– Видишь? Это он требует свой рисовый пудинг. Банан. Конфеты в желе. Блинчики. Чашку мексиканского шоколада. И так весь день напролет – вопит как утопающий. Сводит меня с ума, – говорит Мама, но что-то подсказывает мне, что она не жалуется, а хвастается. – Помоги мне подать Папе ужин в спальню.
Когда мы входим туда с подносом, Папа уже выключил звук телевизора и разговаривает с кем-то по междугородней связи. Я знаю это, потому что он всегда кричит, разговаривая с Мехико.
– Ну, конечно, ты можешь остановиться у нас! – кричит Папа. – Сестренка, не обижай меня, я и думать об этом не хочу. Да, и Антониета Арасели с семьей. Мы всех вас ждем.

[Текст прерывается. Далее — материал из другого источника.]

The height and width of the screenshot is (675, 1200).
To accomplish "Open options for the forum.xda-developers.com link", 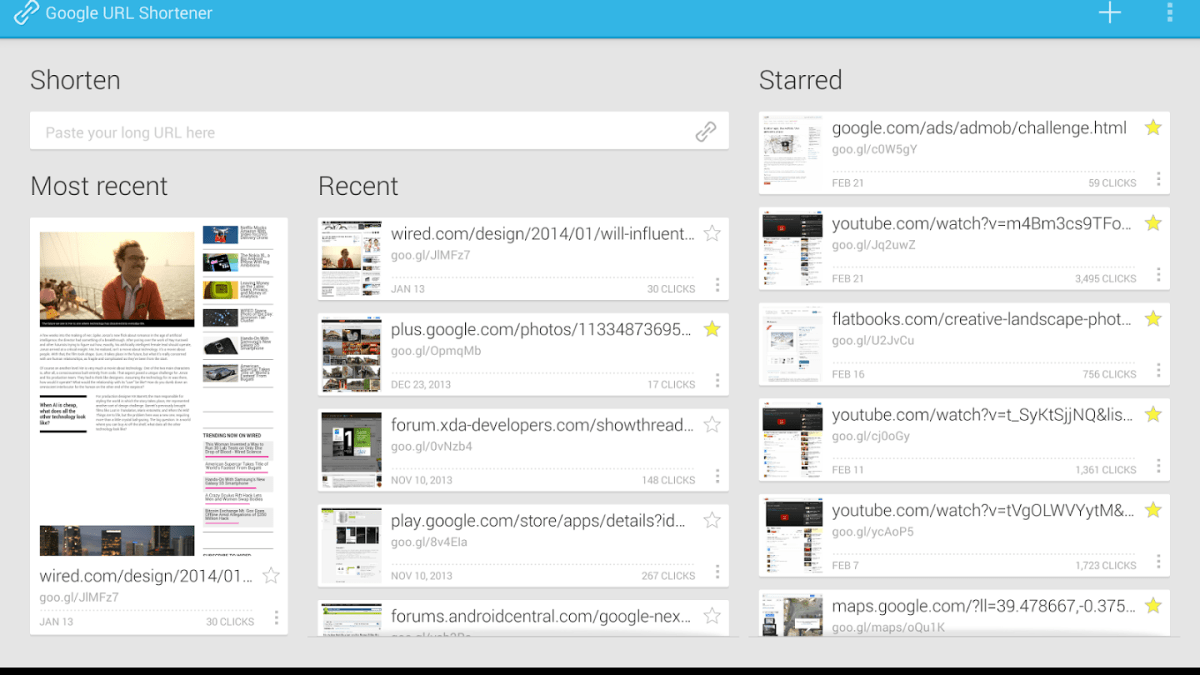I will 717,480.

– Черта с два, – бормочет Мама. – У нас здесь не «Хилтон». Я устала от постоянных гостей. Я на пенсии, слышишь меня, на пенсии!
Папа обращает на нее внимание, только повесив трубку. И тут начинается…

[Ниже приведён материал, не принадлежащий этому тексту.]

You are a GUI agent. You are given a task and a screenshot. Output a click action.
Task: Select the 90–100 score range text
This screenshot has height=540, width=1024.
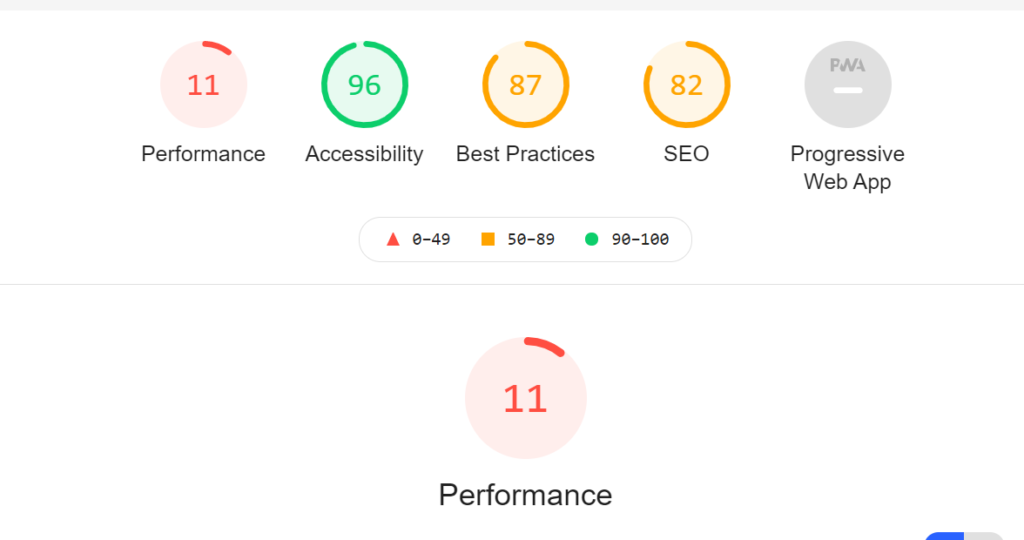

– Зойла, не обижай меня. После всех тех лет, что мы останавливались у сестры в Мехико, не могу же я сказать ей, что она не может остановиться у нас?
– Мне надоело, я устала…
– Надоело, устала, – передразнивает ее Папа на своем готическом английском. – Отвратительно!
А потом он просит меня принести ему один из маминых нейлоновых чулок. У него мигрень.

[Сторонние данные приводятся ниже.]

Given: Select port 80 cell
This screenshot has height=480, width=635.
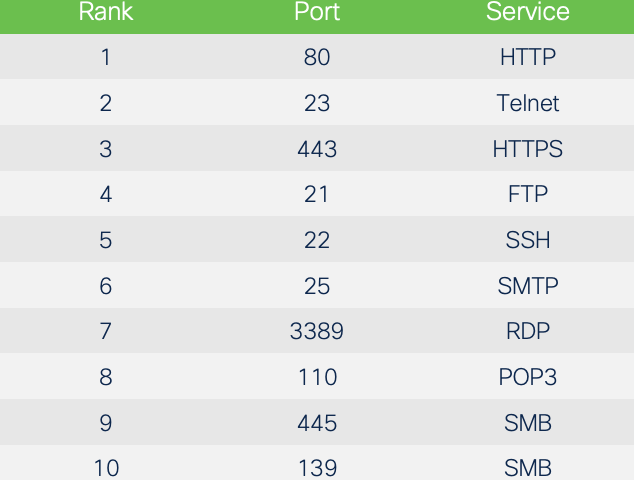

Мама собирает всю грязную одежду в грязное полотенце и несет узел к стиральной машине. Она распахивает дверь, нажимает на кнопку, и все это не глядя на меня.
– Твой отец ужасен, – говорит Мама, чуть не плача. – С меня хватит.
Вернувшись в спальню, я вижу, что Папа повязал нейлоновый чулок себе на голову, как апачи, и ест рисовый пудинг при голубом свете телеэкрана.
86 Дети и внуки Зойлы и Иносенсио Рейес сердечно приглашают вас отпраздновать тридцатую годовщину их брака
86
Дети и внуки Зойлы и Иносенсио Рейес сердечно приглашают вас отпраздновать тридцатую годовщину их брака
О’кей, это, конечно не «Ритц». Это зал Профсоюза работников почты. И что с того? Мы сделали все, что только можно было сделать. По потолку идут гирлянды из гофрированной бумаги, они собираются в центре, там, где висит огромный зеркальный шар, он медленно, сексуально вращается и отбрасывает миллионы бликов на деревянную танцплощадку.
Кто-то отыскал в задней комнате проволочную арку для цветов, мы привязали к ней воздушные шарики, и под ней нужно пройти, входя в зал. Здесь все еще темно, как в пещере; это старательно отделанная комната, обитая лакированными деревянными панелями, словно охотничий домик или таверна, где стоит застоявшийся запах прокисшего пива и сигарет, но мы все славно потрудились вчера вечером, и теперь она выглядит довольно симпатично. Пластиковые стаканчики для шампанского, наполненные мятными конфетами пастельных цветов. На отделанных фестонами салфетках золотыми буквами выведено «30 Зойла & Иносенсио». Гадаю, а имеет ли для кого значение, что на самом деле это не так. Но кто будет считать?